[Start of Attachment]
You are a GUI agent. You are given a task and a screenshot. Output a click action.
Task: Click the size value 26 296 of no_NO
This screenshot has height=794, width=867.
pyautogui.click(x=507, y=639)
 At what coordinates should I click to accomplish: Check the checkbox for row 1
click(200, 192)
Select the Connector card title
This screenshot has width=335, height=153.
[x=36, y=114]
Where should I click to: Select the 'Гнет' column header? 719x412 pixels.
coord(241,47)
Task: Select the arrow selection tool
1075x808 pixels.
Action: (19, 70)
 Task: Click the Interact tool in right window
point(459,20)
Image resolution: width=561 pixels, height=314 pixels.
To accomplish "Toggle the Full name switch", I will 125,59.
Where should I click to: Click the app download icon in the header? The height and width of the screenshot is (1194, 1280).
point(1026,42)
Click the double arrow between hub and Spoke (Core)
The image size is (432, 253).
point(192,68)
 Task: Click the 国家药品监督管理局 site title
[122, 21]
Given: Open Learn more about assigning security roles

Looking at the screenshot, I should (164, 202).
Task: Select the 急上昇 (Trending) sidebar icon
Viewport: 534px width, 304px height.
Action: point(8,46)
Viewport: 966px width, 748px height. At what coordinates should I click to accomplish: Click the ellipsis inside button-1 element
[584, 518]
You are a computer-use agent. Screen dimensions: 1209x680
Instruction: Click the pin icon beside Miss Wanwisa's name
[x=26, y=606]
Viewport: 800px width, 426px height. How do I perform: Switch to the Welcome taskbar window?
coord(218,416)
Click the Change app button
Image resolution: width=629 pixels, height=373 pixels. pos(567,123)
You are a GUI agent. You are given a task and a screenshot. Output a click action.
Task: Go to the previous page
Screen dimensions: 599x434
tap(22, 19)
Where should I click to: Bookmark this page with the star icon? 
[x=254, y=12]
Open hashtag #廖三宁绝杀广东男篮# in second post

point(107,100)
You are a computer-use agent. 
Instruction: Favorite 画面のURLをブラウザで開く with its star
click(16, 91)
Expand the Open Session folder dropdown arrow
[End of Attachment]
What's needed is a word-for-word copy of the lines from the one holding "Task: Go to the previous page" through the final line of the data.

Written solution =
Task: Go to the previous page
Screen dimensions: 599x434
tap(22, 19)
Where should I click to: Bookmark this page with the star icon? 
[x=254, y=12]
Open hashtag #廖三宁绝杀广东男篮# in second post

point(107,100)
You are a computer-use agent. 
Instruction: Favorite 画面のURLをブラウザで開く with its star
click(16, 91)
Expand the Open Session folder dropdown arrow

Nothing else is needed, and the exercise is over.